### RECORDS FOR THIS TASK

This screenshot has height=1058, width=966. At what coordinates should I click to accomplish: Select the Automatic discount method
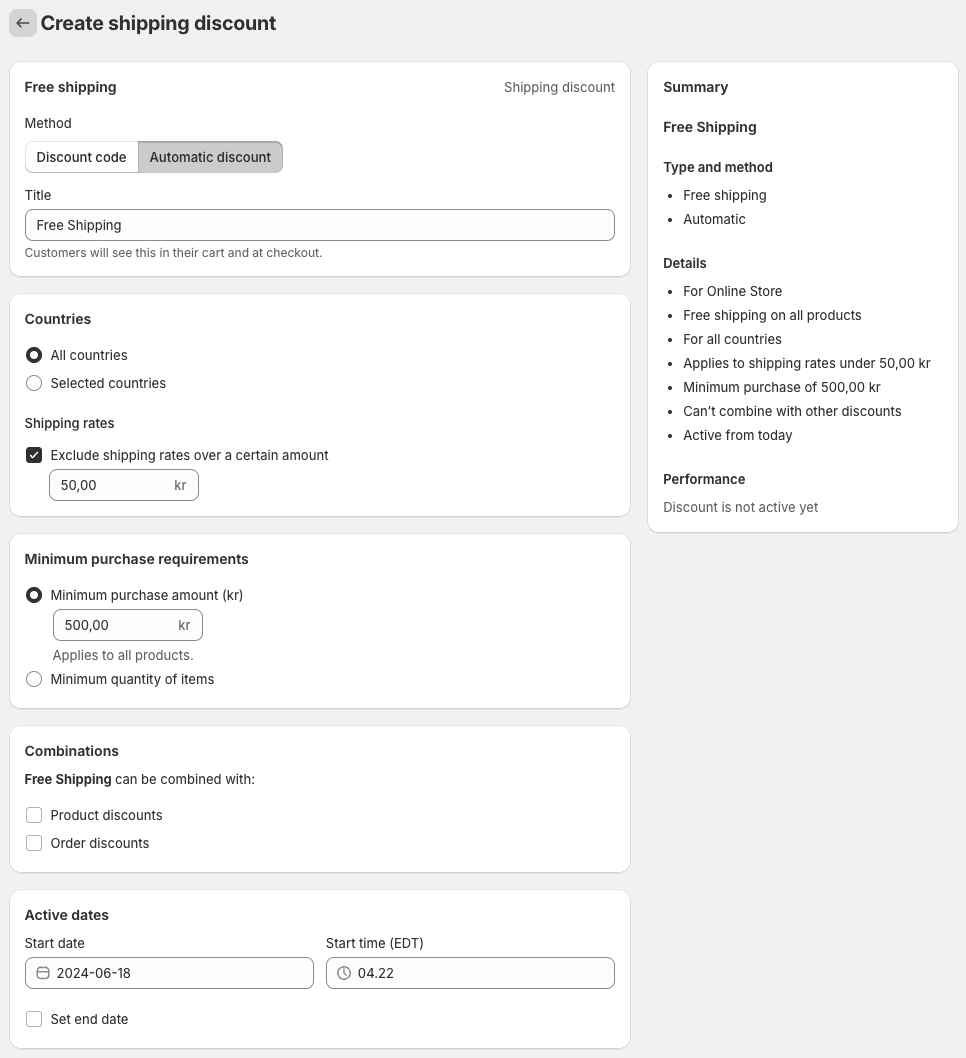pos(210,157)
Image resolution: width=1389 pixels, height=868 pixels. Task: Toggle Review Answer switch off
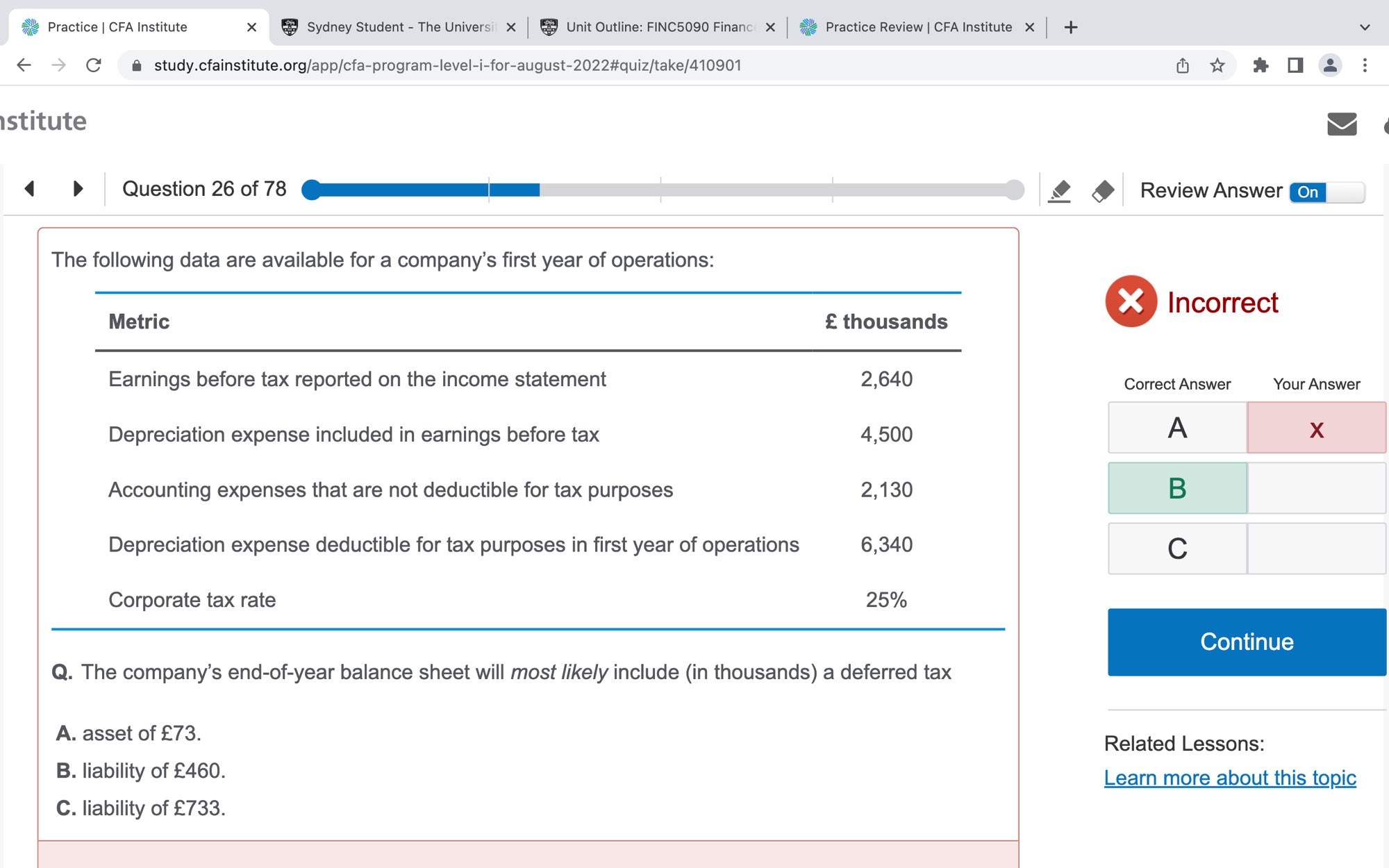[x=1326, y=192]
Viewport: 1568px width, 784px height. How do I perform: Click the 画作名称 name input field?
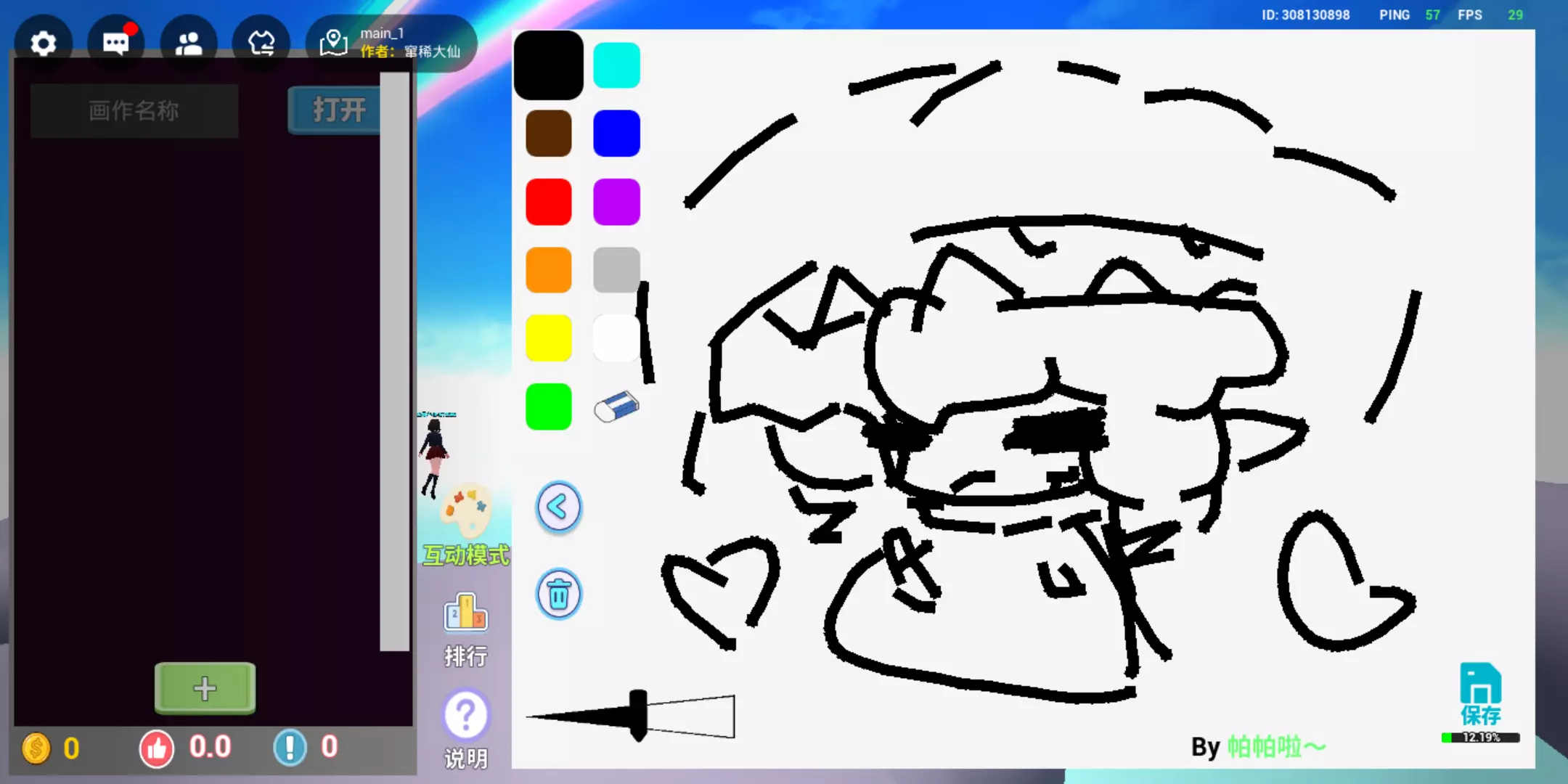(x=134, y=110)
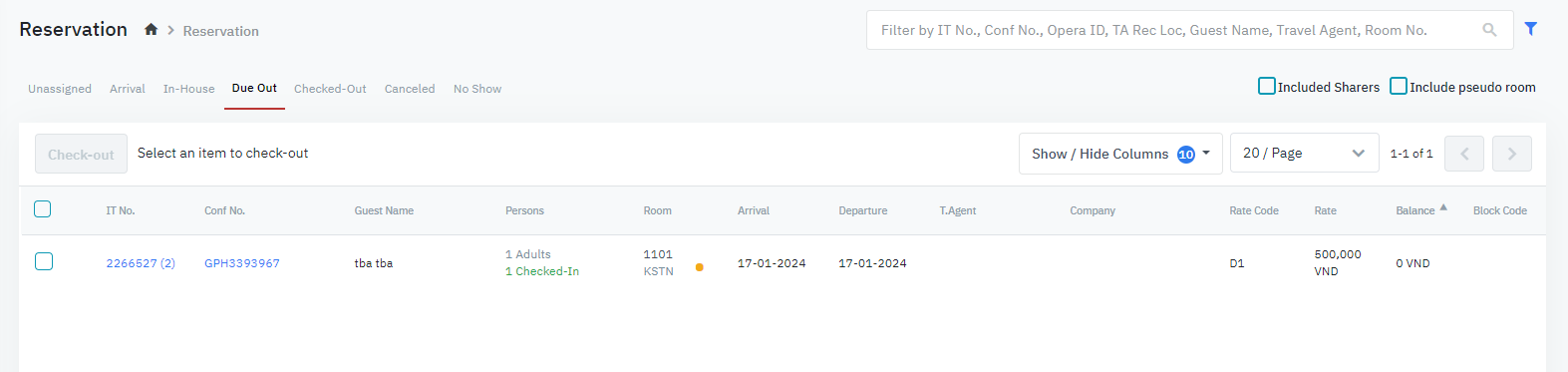The height and width of the screenshot is (372, 1568).
Task: Select all rows with header checkbox
Action: (x=43, y=209)
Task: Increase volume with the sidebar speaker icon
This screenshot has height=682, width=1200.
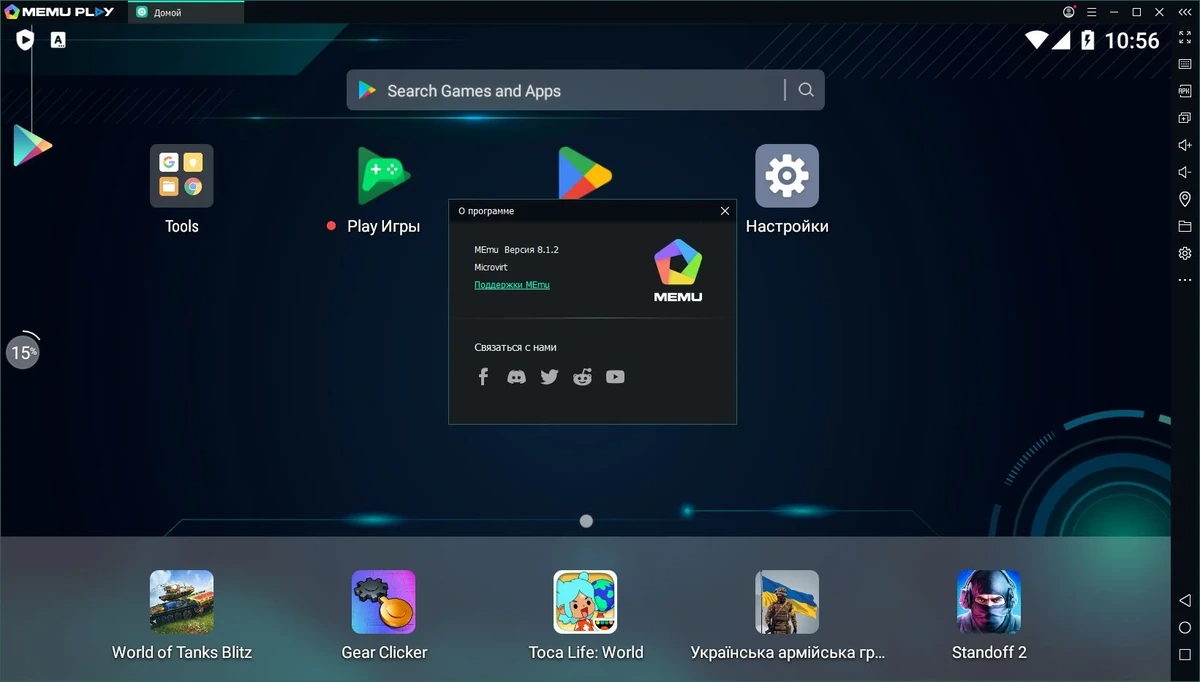Action: (1185, 145)
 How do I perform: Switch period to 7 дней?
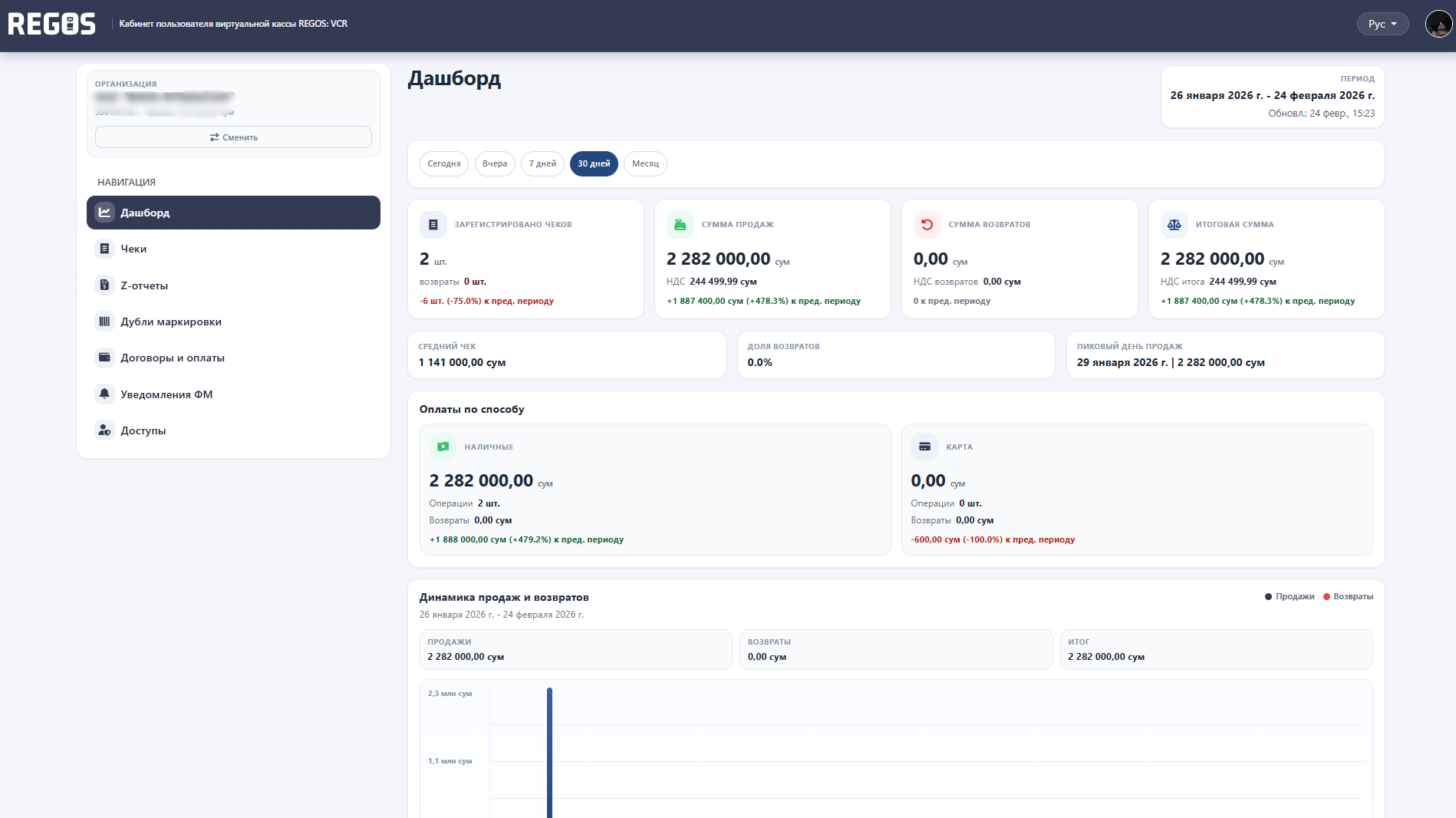coord(542,164)
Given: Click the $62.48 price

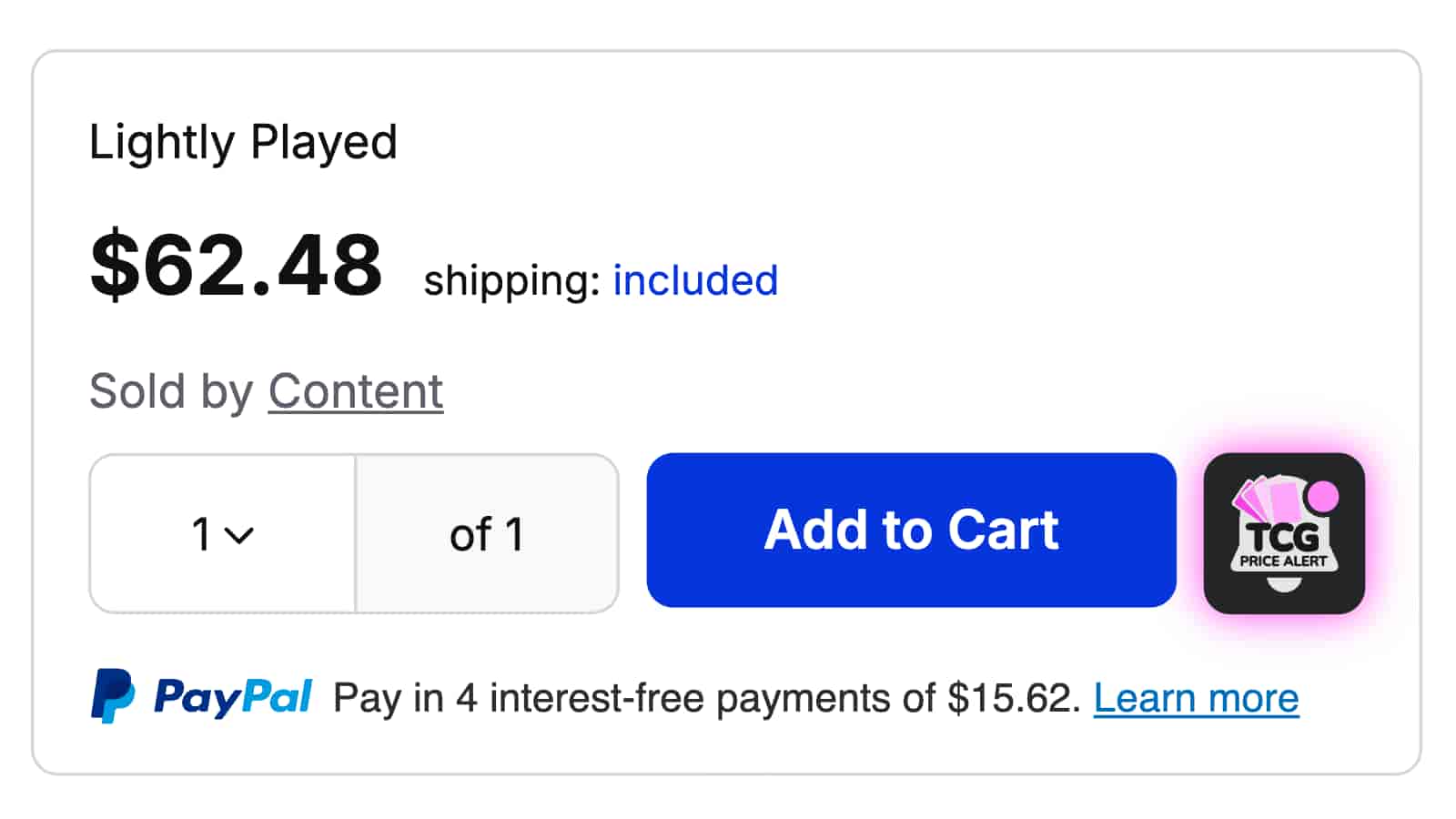Looking at the screenshot, I should tap(237, 265).
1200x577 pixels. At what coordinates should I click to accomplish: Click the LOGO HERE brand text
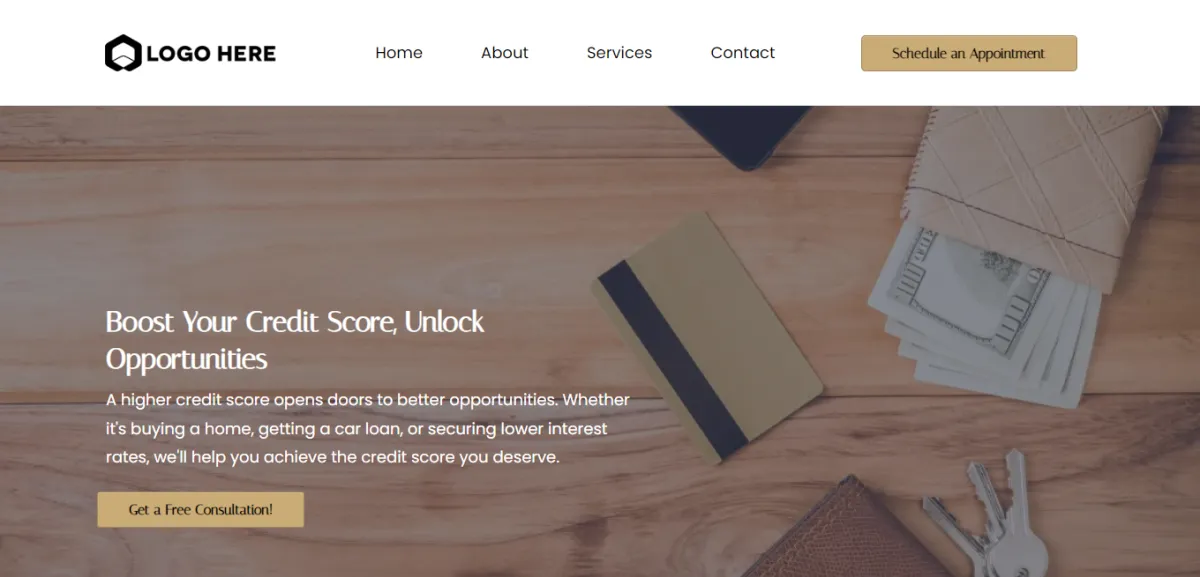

### WORK REQUIRED
Reproduce every line of the data above with "How do I perform" replaced by "How can I carry out" and everything else unchanged. Leave the pictures out.

### OUTPUT FOR THIS EXERCISE
This screenshot has height=1058, width=966. At what coordinates should I click to accomplish: Select the Automatic discount method
pos(210,157)
Image resolution: width=1389 pixels, height=868 pixels. Task: Toggle Review Answer switch off
[x=1326, y=192]
Viewport: 1568px width, 784px height. How can I carry out: Click the 画作名称 name input field?
(x=134, y=110)
The height and width of the screenshot is (372, 1568).
Task: Select all rows with header checkbox
Action: (x=43, y=209)
Task: Increase volume with the sidebar speaker icon
This screenshot has height=682, width=1200.
Action: (1185, 145)
 How can I carry out: Switch period to 7 дней?
coord(542,164)
Given: Click the $62.48 price

Looking at the screenshot, I should tap(237, 265).
1200x577 pixels. At what coordinates should I click to accomplish: Click the LOGO HERE brand text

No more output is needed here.